Drareg
Member
- Joined
- Feb 18, 2016
- Messages
- 4,772
I think he is implying the original form which was far deadlier, they weakened it to make a vaccine and this is what became covid19, the genome isn’t fully activated, he believes like Peat that life evolves toward higher complexity which is why some vaccines can find their back to full activation of its original genome via swarming, a quantum effect.What I understand is that the author suggests that the "virus" which is lab manipulated deattenuates back to its' original form. I personally do not understand what is meant by 'original form' as they have been experimenting (serial passage) for years and now with Crisper they have gone completely mad. Which iteration is it going back to?
Excuse my ignorance but I am just trying to take in all this complex science.... world events, coup d'état, etc. It is an interesting take on the LAV vaccine production failure, and the failure of the scientists/industry/politics to follow through and 'first do no harm'. We are way beyond that now.
Dr. David Martin in a video from earlier this year states,"It is Computer simulated synthetic chimeric computer generated code." So Chimeric? Hmmmm.
If the so-called "Swine Flu" grabbing of 2009 is actually a recombinant, or "split-influenza" virus consisting of A-strain Bird-Flu (H5N1), Swine Flu (H1N1) and multiple strains of human flu (H3N2). FLU 2009 is a Link: Then what is going on now is a multi-headed hydra.
From @Birdie Harvard substack link Via Harvard2TheBigHouse.Substack.com,:
"But okay, the FCS can be almost entirely lost without all the immune challenges posed by a full host, but then how did it get there in the first place? The exact same way the H5N1 strains “gained” it during the 2012 experiments with ferrets and influenza: It was always there to begin with. "
and
"“In 1997, small fragments of viral RNA were obtained for sequence analysis from an autopsy sample of a victim of the 1918 influenza. The initial characterization of the virus confirmed the H1N1 subtype and demonstrated that the 1918 HA did not possess the cleavage site mutation seen in the lethal H5 and H7 viruses. This finding eliminated the HA cleavage site mutation as an appealing explanation for the virulent behavior of the 1918 virus.”
and
"So in the many months since the COVID-19 Pandemic began, it’s abundantly clear the people who started it and are profiting the most from it have instructed the media not to talk about “serial passage” at all, nor the past links to vaccine research and past viral outbreaks, including the 1977 H1N1 outbreak linked to military vaccine gain-of-function work as well as the 2009 H1N1 endemic, both likely from serially passaged LAVs that were able to make their way back to full strength much faster than the scientists who designed them anticipated."

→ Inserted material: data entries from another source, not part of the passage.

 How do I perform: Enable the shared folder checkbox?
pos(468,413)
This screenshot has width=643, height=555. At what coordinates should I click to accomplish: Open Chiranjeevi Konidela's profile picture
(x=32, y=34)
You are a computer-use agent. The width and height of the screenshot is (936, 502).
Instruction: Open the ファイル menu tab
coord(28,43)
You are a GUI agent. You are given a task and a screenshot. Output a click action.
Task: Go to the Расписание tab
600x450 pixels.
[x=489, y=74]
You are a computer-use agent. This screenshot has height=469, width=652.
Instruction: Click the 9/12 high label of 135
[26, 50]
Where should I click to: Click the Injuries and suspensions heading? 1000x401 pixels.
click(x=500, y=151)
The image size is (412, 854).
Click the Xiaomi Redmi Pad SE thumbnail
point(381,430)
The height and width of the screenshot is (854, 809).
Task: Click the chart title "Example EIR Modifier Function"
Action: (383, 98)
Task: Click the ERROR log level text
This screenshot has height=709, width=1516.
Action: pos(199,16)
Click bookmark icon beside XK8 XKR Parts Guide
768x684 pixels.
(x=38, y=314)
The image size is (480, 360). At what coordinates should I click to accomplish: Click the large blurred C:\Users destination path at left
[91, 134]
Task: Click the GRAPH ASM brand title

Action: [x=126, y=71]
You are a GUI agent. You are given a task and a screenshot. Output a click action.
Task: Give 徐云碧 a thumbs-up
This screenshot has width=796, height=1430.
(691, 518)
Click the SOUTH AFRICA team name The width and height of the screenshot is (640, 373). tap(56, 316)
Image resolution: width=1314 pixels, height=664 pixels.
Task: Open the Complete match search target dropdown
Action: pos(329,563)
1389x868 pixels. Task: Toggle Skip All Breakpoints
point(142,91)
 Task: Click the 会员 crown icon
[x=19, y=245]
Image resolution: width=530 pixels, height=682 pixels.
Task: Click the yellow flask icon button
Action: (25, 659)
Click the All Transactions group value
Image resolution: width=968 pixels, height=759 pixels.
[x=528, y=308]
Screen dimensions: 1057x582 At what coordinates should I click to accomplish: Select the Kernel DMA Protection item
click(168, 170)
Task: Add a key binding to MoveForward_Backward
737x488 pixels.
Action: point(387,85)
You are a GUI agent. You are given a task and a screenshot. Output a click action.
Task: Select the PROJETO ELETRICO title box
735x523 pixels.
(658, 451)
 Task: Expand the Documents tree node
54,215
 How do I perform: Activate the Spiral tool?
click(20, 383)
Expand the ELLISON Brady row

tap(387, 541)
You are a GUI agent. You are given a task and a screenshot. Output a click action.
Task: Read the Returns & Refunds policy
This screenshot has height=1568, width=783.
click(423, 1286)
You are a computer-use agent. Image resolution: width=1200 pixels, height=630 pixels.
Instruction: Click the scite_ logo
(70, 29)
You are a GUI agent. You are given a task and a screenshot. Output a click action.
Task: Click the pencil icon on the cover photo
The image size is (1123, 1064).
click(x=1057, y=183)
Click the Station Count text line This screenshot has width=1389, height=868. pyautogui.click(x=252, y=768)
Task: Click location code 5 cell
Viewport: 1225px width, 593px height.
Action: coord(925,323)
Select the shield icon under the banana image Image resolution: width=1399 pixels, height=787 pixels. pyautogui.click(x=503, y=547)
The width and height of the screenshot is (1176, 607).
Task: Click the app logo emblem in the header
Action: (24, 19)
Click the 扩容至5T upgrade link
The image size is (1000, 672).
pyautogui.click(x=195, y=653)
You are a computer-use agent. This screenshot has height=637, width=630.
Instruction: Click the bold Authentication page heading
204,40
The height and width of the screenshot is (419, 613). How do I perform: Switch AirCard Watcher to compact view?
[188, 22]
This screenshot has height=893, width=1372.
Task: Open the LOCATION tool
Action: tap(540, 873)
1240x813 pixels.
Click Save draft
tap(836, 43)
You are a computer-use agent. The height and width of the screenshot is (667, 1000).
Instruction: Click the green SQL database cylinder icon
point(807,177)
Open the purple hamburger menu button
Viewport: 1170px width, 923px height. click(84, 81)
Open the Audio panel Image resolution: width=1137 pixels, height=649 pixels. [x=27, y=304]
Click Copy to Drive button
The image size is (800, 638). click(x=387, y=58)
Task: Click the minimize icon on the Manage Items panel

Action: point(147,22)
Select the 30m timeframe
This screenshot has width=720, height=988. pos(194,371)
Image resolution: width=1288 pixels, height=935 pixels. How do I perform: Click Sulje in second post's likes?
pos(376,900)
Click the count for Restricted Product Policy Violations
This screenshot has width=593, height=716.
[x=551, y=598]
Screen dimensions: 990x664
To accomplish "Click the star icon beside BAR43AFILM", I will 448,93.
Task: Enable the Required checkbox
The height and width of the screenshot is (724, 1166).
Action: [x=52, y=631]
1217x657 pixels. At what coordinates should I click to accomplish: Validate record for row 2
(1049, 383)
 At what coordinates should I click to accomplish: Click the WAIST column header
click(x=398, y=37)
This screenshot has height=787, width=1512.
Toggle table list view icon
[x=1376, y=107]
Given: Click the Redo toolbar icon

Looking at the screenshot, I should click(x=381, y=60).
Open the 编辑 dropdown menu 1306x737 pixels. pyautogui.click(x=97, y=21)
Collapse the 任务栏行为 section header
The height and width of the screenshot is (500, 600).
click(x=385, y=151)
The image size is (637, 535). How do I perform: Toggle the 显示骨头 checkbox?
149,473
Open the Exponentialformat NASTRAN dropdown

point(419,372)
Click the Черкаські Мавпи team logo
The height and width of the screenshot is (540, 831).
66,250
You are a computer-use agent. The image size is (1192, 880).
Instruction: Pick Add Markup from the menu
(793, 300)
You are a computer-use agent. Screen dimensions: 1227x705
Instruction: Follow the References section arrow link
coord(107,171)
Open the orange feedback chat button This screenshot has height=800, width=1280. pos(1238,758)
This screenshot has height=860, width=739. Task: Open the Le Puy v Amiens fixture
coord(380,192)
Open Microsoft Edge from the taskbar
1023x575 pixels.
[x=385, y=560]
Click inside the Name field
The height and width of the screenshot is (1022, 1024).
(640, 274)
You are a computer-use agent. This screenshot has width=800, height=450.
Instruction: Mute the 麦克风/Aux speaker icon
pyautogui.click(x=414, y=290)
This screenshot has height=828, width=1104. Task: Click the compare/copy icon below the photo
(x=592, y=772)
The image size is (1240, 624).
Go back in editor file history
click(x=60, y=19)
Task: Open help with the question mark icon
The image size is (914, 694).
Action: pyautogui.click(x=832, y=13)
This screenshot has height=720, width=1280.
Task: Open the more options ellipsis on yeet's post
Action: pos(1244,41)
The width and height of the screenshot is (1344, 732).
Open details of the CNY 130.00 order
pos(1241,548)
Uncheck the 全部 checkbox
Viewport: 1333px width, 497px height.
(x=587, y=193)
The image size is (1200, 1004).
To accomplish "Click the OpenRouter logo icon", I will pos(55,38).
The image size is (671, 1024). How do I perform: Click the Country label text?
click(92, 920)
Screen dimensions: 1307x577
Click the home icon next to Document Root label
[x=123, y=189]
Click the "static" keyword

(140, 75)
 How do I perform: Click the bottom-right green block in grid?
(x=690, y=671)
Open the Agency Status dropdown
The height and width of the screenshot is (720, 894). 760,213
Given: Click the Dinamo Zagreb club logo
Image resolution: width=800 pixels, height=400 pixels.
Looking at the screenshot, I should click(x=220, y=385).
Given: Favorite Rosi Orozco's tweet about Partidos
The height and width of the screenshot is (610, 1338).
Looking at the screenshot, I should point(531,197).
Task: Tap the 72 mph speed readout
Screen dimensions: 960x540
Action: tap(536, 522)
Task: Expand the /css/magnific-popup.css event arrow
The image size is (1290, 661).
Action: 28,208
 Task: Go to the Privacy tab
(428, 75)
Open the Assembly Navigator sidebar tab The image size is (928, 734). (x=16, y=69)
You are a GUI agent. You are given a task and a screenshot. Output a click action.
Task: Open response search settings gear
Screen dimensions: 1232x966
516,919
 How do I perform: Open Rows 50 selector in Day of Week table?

Does serial passage mean gain of function? Chimeric?
Again from Harvard Substack: "A Dutch team lead by Dr. Ron Fouchier conducted a similar study, in this one they also took this H5N1 influenza strain, but instead of making a chimeric Frankenvirus with genes from H1N1, alternatively but to a similar effect: they jacked it full of mutagens to accelerate the evolutionary process, and then also let it run amok through a whole bunch of lab ferrets in a similar set-up - watching to see which strains were eventually able to establish airborne transmission among the critters."
I think serial passage means through live tissue, in vivo, live organisms are needed to fully develop the virus, the virus uses the metabolic energy of each tissue to amplify itself, it needs to access the cells each time so evolves the mechanism to do so by accessing its original genome, this goes on until maximum complexity is reached, what is genetically determined some would say, it may if evolve to even more complexity by developing its genome even further once at a maximum, it could adapt another virus into it, it’s evolving intelligently with purpose is what he implies I think, this is why I would be interested in Peats view.